Tips for a good milk supply
Your body regulates milk production according to supply and demand. The more frequently the breast is emptied, the more milk is produced. In the first two weeks after birth, breastfeed your baby 8-12 times in 24 hours to develop a good level of milk production. If you are unable to breastfeed immediately, use an electric breastpump to tell your body that production can start. Frequent skin-to-skin contact also has a positive effect on your milk production. If you want to stimulate your milk production with medicinal herbs or medicines, discuss this first with your health visitor or breastfeeding counsellor.

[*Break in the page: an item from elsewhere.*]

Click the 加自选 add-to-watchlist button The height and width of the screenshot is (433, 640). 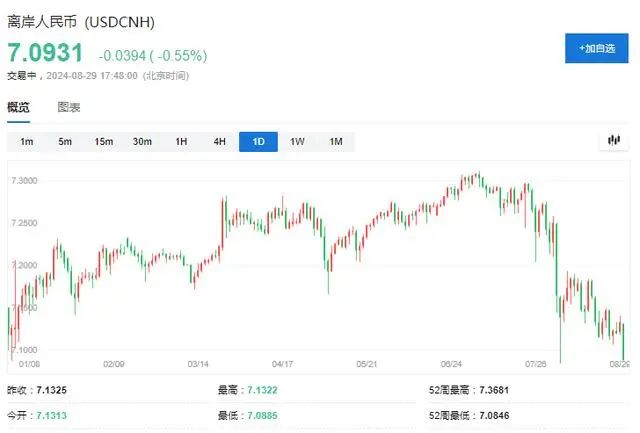click(x=596, y=48)
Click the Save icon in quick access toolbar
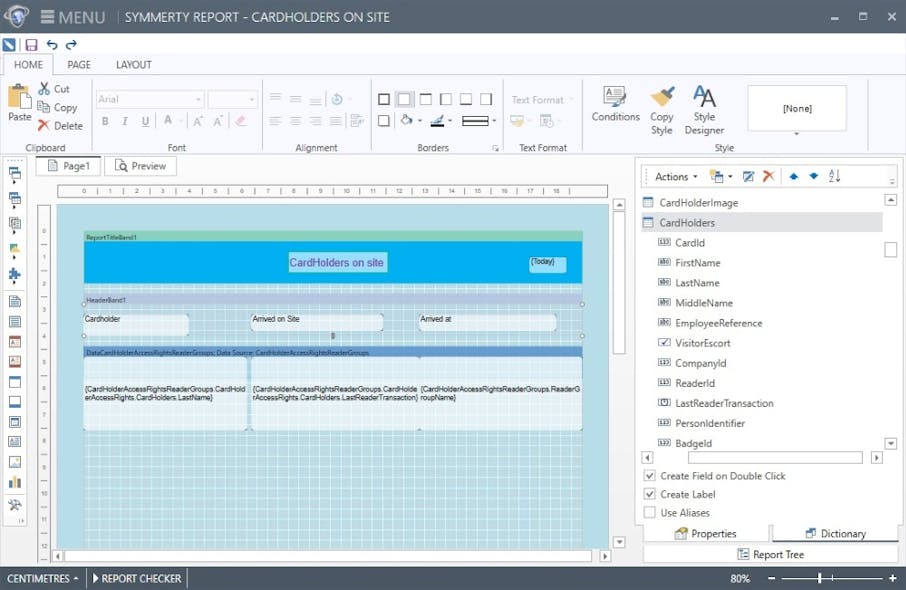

Reasons for reduced milk production and what to do about it:
Pain on breastfeeding: Every feed seems too long, which reduces milk production. Talk to your midwife, health professional or breastfeeding counsellor
Time limits on breastfeeding: Breastfeed your baby for as long as it wants when it's hungry. Healthy breastfed babies vary how often they feed. At first, they will usually want to feed 8-12 times in 24 hours. As they get older, their stomachs become bigger. Feeds will become less frequent and older babies will often drink for a shorter time
- More frequent breastfeeding for a temporary period: Your baby may be going through a growth spurt. By feeding more frequently, your baby is telling your body that it needs to adapt the breastmilk volume and composition
- Stress: Stress can be caused by many factors, such as returning to work. Try to discover the causes. Take a relaxed approach as possible to the next feed or time to express, or schedule an extra one when you can relax.
Note: The views and advice expressed on this blog post are those of the author and are not representative of the Pregnancy Babies & Children's Expo.